Isso se deve ao fato de que a compreensão do abandono não se limita tão somente ao voluntário abandono da posse do imóvel, mas também ao abandono da tutela da família como qualificadoras do termo abandono.

A respeito, Calderon esclarece que:

Nas entrelinhas do enunciado é possível perceber as questões materiais atinentes ao cumprimento das responsabilidades (assistência material, sustento do lar), em consonância com o que se ora defende. Muito mais do que simplesmente vincular o abandono do lar a um requisito objetivo de uso do imóvel há que se edificar um sentido ético para a expressão, único passível de bem retratar a sua função.149

Continuando, é reconhecido expressamente que tal modalidade de aquisição da propriedade somente ocorrerá àquele que não seja proprietário de outro imóvel, seja urbano ou rural, bem como não será reconhecido por mais de uma vez ao mesmo pleiteante. Por fim, considerando a natureza do direito envolvido, questionável é a escolha do foro competente para julgar as ações relativas à usucapião familiar.

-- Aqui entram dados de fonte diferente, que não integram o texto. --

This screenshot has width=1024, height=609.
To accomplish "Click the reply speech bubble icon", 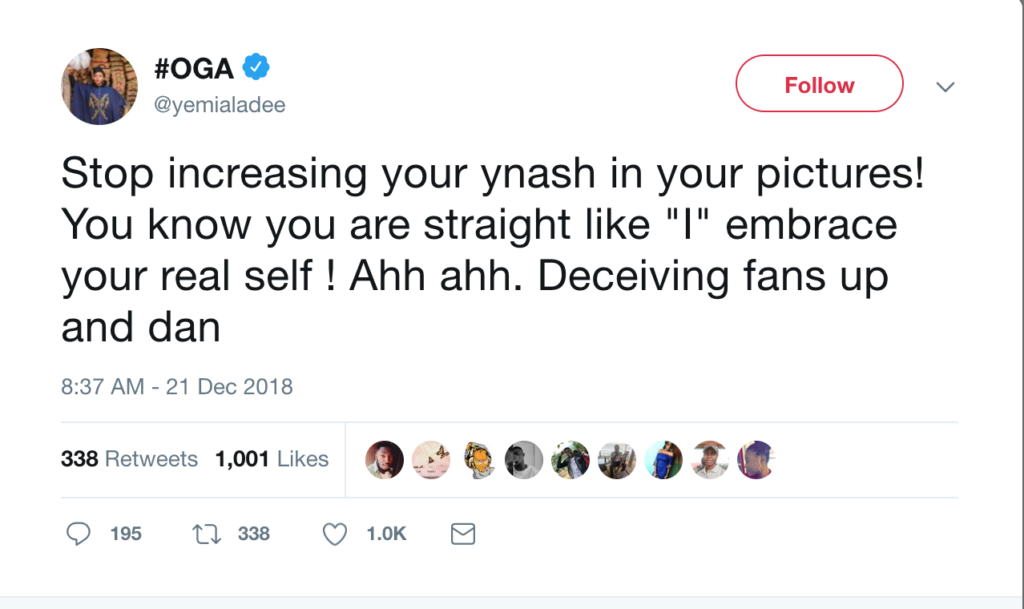I will tap(78, 535).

De fato, não se observa que tal discussão restou pacificada, em que pese seja observada uma prevalência quanto à escolha das varas especializadas de família em detrimento daquelas afeitas ao foro comum, em especial por considerar que a usucapião familiar é detentora de particularidades especiais, de caráter principalmente existencial, como decorrente de uma relação familiar que restou interrompida de forma voluntária e injustificada.